- Available records -

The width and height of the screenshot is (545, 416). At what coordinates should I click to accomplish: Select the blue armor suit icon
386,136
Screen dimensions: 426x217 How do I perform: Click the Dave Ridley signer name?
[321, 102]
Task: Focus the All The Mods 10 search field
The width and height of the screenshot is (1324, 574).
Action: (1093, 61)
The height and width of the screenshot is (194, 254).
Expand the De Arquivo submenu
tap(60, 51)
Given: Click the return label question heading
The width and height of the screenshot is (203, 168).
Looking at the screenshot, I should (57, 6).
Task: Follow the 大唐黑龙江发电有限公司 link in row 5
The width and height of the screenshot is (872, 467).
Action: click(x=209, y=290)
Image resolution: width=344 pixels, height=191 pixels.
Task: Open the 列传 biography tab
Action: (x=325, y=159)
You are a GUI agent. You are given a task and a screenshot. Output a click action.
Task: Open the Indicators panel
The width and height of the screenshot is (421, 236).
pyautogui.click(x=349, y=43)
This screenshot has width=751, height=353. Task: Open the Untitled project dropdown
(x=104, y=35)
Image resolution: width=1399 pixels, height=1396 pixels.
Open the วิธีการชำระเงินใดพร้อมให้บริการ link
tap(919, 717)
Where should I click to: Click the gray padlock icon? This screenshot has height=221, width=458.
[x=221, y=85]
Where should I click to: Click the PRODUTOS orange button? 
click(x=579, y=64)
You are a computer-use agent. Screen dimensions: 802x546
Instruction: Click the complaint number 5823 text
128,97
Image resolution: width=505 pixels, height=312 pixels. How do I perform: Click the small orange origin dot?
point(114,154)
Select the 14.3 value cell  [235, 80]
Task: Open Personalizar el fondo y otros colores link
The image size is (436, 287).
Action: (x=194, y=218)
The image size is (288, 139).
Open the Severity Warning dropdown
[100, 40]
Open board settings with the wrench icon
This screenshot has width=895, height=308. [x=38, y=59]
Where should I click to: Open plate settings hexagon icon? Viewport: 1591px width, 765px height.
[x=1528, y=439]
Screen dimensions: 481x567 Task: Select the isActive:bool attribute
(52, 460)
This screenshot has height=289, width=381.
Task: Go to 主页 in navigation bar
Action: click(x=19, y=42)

- Exercise aim -
Restate the material above word for word, leaving nothing out.

- Solution to the exercise -
The width and height of the screenshot is (545, 416). At what coordinates should I click to accomplish: Select the blue armor suit icon
386,136
Screen dimensions: 426x217 How do I perform: Click the Dave Ridley signer name?
[321, 102]
Task: Focus the All The Mods 10 search field
The width and height of the screenshot is (1324, 574).
Action: (1093, 61)
The height and width of the screenshot is (194, 254).
Expand the De Arquivo submenu
tap(60, 51)
Given: Click the return label question heading
The width and height of the screenshot is (203, 168).
Looking at the screenshot, I should (57, 6).
Task: Follow the 大唐黑龙江发电有限公司 link in row 5
The width and height of the screenshot is (872, 467).
Action: click(x=209, y=290)
Image resolution: width=344 pixels, height=191 pixels.
Task: Open the 列传 biography tab
Action: (x=325, y=159)
You are a GUI agent. You are given a task and a screenshot. Output a click action.
Task: Open the Indicators panel
The width and height of the screenshot is (421, 236).
pyautogui.click(x=349, y=43)
This screenshot has width=751, height=353. Task: Open the Untitled project dropdown
(x=104, y=35)
Image resolution: width=1399 pixels, height=1396 pixels.
Open the วิธีการชำระเงินใดพร้อมให้บริการ link
tap(919, 717)
Where should I click to: Click the gray padlock icon? This screenshot has height=221, width=458.
[x=221, y=85]
Where should I click to: Click the PRODUTOS orange button? 
click(x=579, y=64)
You are a computer-use agent. Screen dimensions: 802x546
Instruction: Click the complaint number 5823 text
128,97
Image resolution: width=505 pixels, height=312 pixels. How do I perform: Click the small orange origin dot?
point(114,154)
Select the 14.3 value cell  [235, 80]
Task: Open Personalizar el fondo y otros colores link
The image size is (436, 287).
Action: (x=194, y=218)
The image size is (288, 139).
Open the Severity Warning dropdown
[100, 40]
Open board settings with the wrench icon
This screenshot has width=895, height=308. [x=38, y=59]
Where should I click to: Open plate settings hexagon icon? Viewport: 1591px width, 765px height.
[x=1528, y=439]
Screen dimensions: 481x567 Task: Select the isActive:bool attribute
(52, 460)
This screenshot has height=289, width=381.
Task: Go to 主页 in navigation bar
Action: click(x=19, y=42)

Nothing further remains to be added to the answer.